Raph and Chanelle are buzzing in the DR! They have the cutest friendship. I'm sure Kayleigh leaving was a cherry on the cake. Bed buddies! Aw.
Raph: 'We both want to make the most of this experience have have a good time.'
Haha, Big Brother is obviously annoyed they're enjoying themselves so it shitstirs about nomination rule breaks. Ellie and Tom got sent to jail. You shouldn't be allowed to drink in jail. Oh yeah, the jail is the bus stop. I never even realised before, ha.
Even the grumpy sisters are having a laugh in the DR now! What's going on!?
Lotan threw water on Rebecca and said 'can't tell me you didn't get a bitch wet.' Charmed, I'm sure.
Chanelle has a long tongue. She's very coarse, but there's still something sweet about her underneath.
Ellie and Tom seem like genuine friends, even though I can't stand either of them.
Lotan is so irrelevant.

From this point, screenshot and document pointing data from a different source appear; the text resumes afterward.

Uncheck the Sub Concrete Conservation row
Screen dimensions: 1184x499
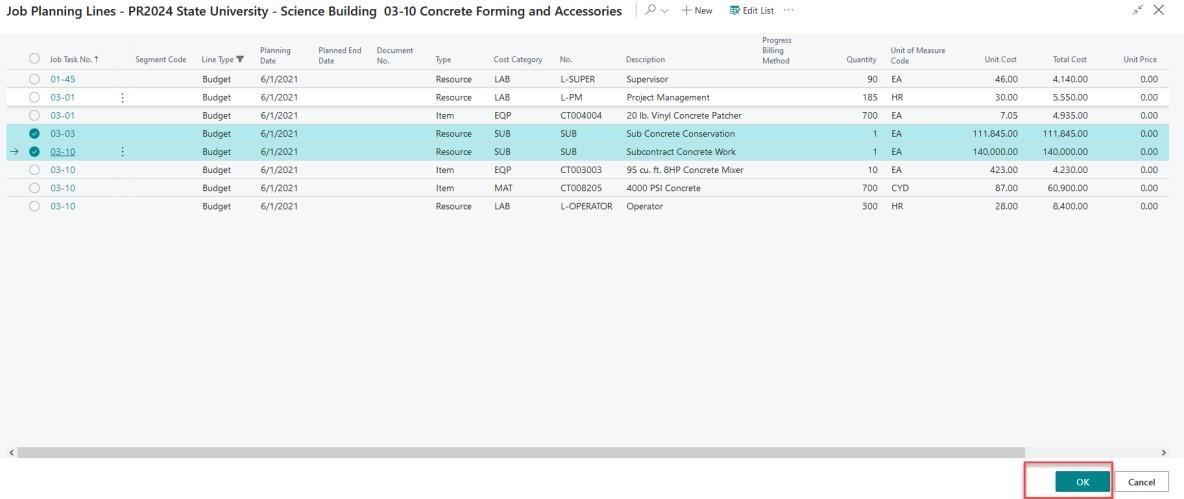click(35, 134)
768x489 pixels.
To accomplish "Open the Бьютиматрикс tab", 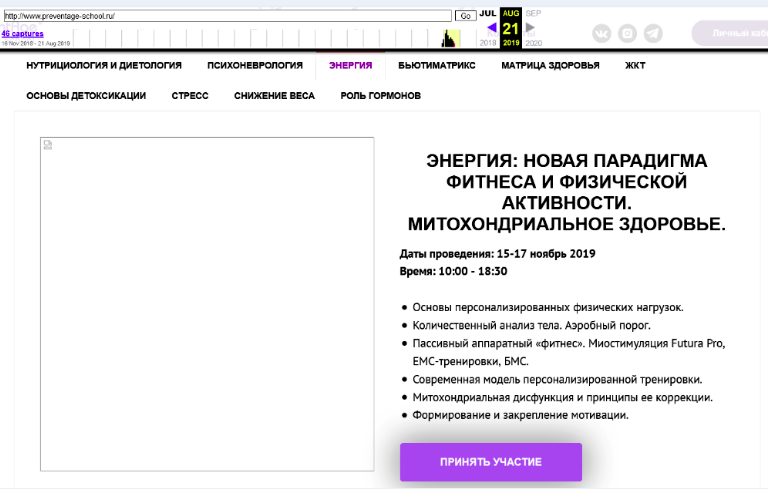I will coord(436,66).
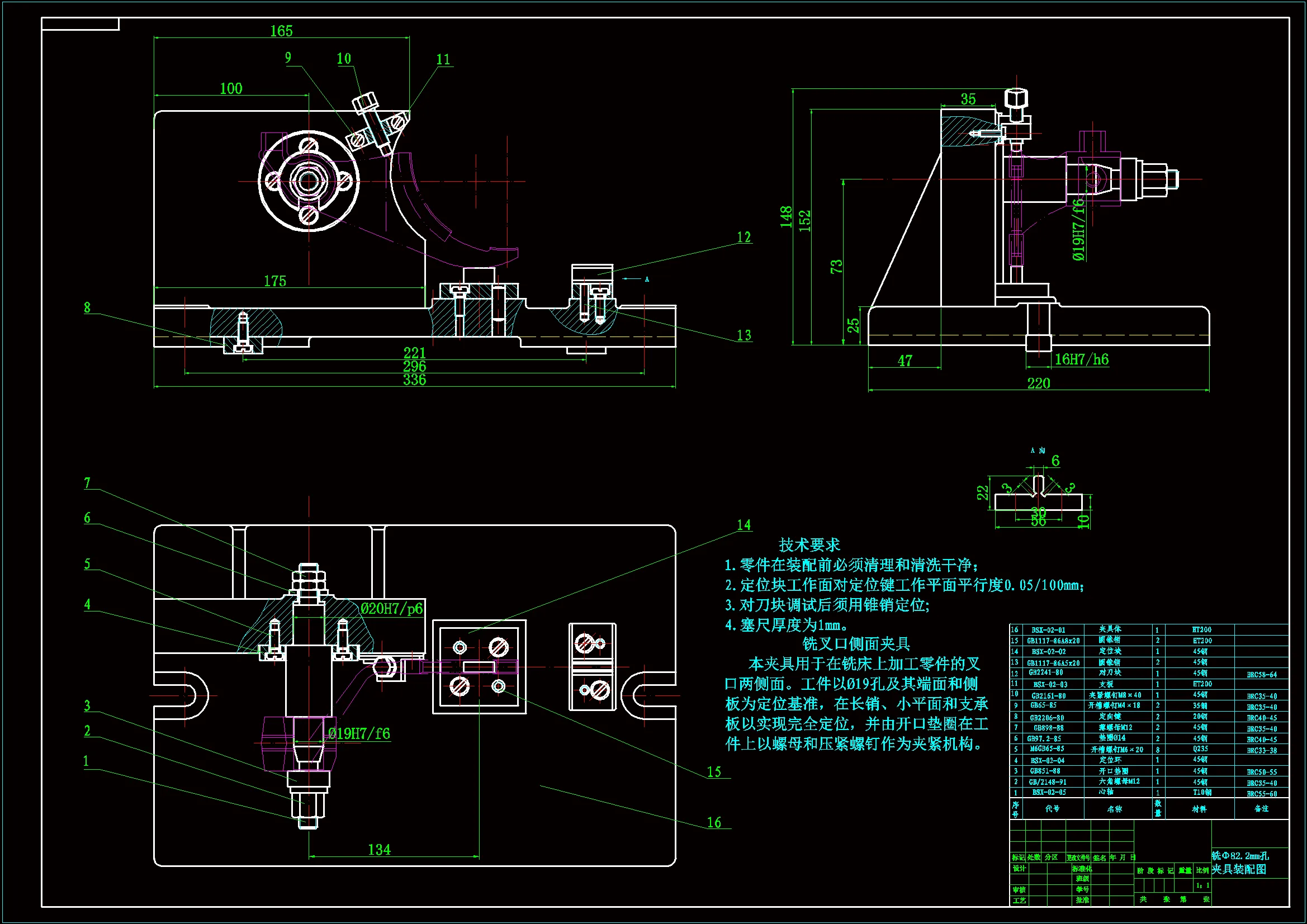Select balloon number 16 near base plate

tap(714, 822)
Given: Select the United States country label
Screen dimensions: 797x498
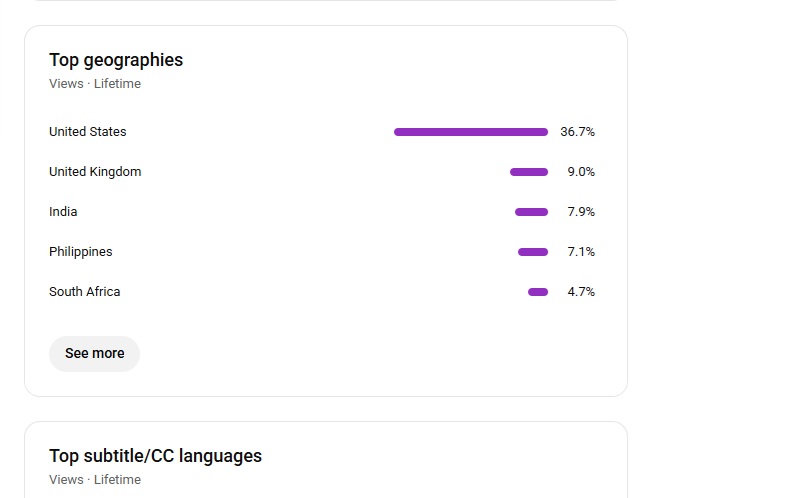Looking at the screenshot, I should pos(88,132).
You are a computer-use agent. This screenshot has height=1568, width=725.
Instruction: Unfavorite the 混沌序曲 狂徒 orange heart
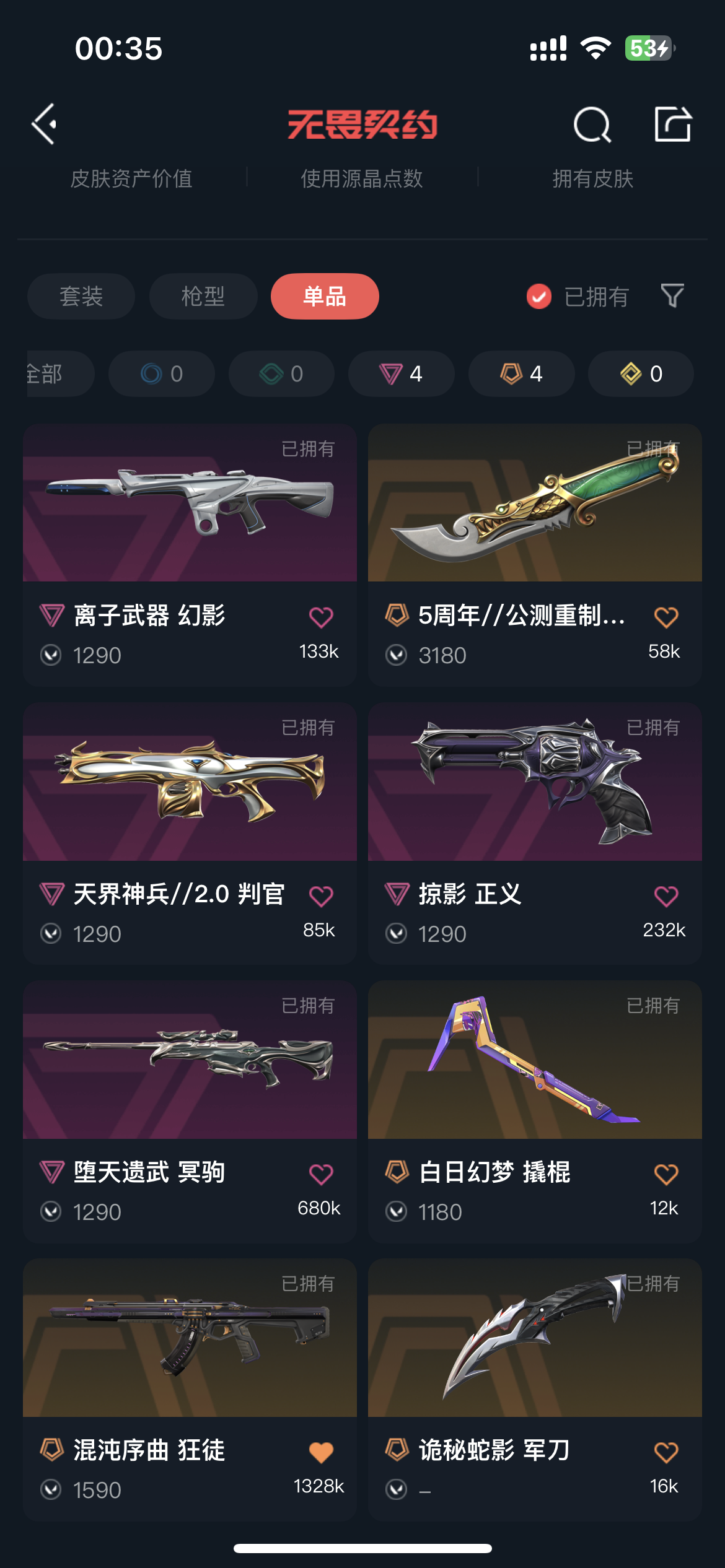[x=321, y=1452]
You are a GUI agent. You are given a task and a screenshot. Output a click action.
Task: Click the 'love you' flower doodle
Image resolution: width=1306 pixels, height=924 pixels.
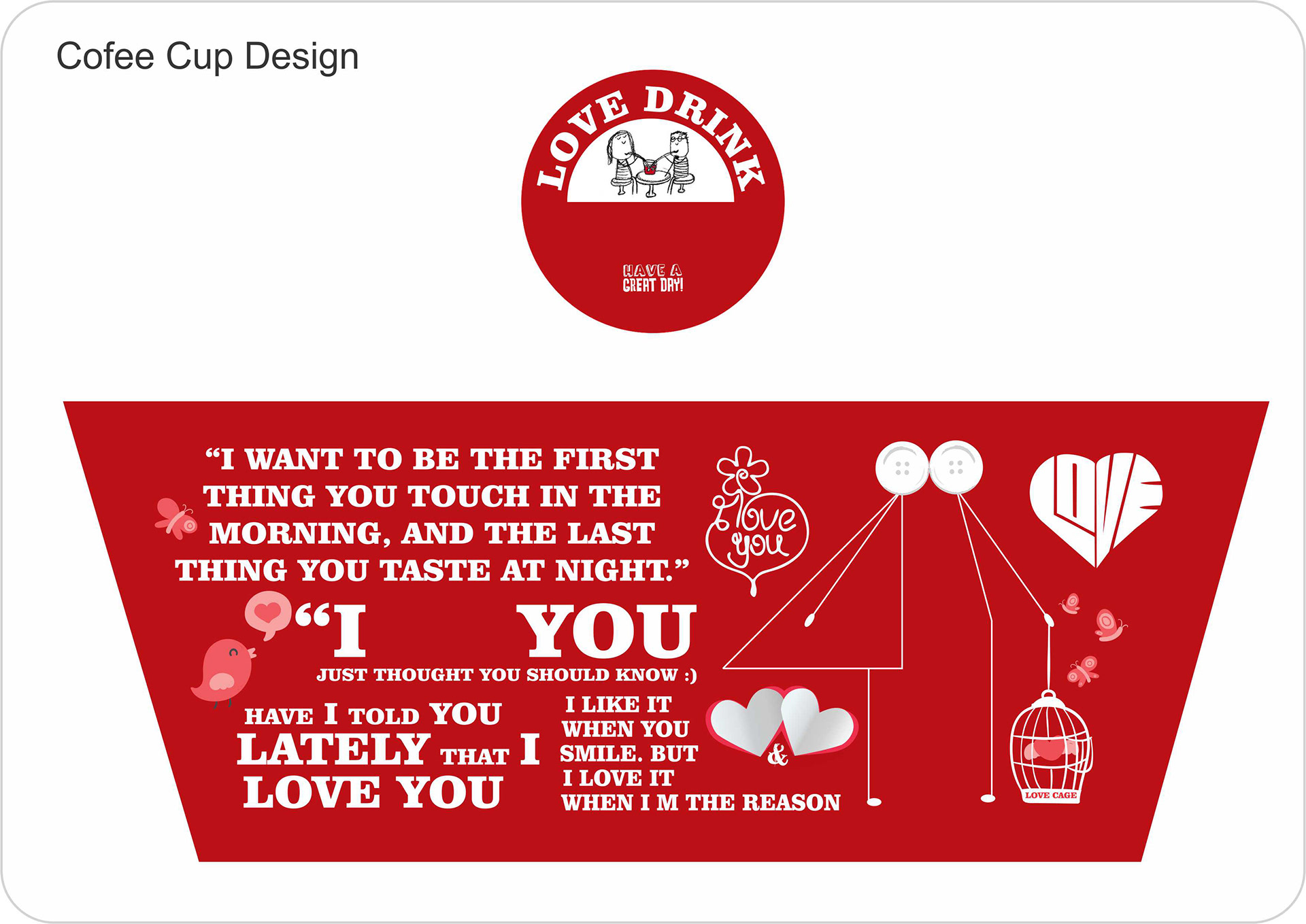coord(756,521)
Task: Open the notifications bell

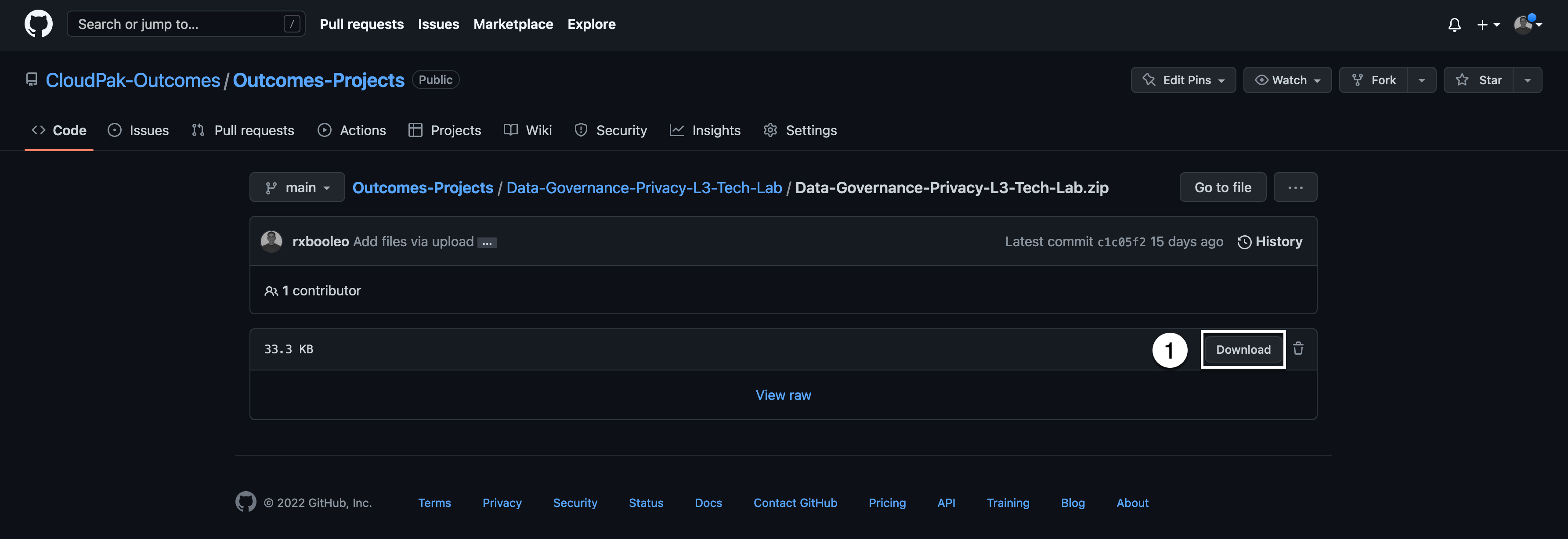Action: (1454, 25)
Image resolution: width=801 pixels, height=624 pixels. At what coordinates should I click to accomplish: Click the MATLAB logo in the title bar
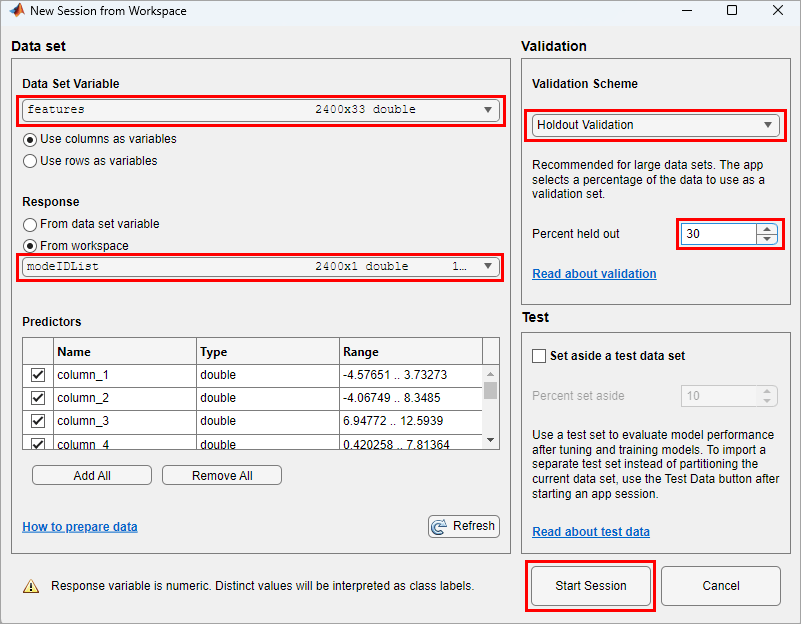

I wish they'd stop showing him.
Deborah: 'Rebecca's written a book and I don't even know what the book's called.' I doubt very much if she wrote her own book.
Raph doesn't like Lotan calling women bitches. Yes, Raph!
They are now discussing who should pay on a first date. How long before this ends in a row?
Lotan's never been on a date he's just 'always ended up with people.' Uh huh. Slag.
Chanelle fancies Jeremy Kyle! 'Put something on the end of it.'
Ellie is drunk and touching Lotan up.
Lotan is carping to Tom about Ellie touching him up. Just tell her to stop it.
Joe is giving Ellie a pep talk. Ellie is crying because she's shitfaced. OK, enough with this storyline now. We get it. We don't care.
Tonight felt more like Big Brother than normal. If Rebecca, Kieran, Lotan and Ellie weren't in there with their shitty fake showmances, I could just about stomach it but the last 15 minutes let us down. When is the new blood coming?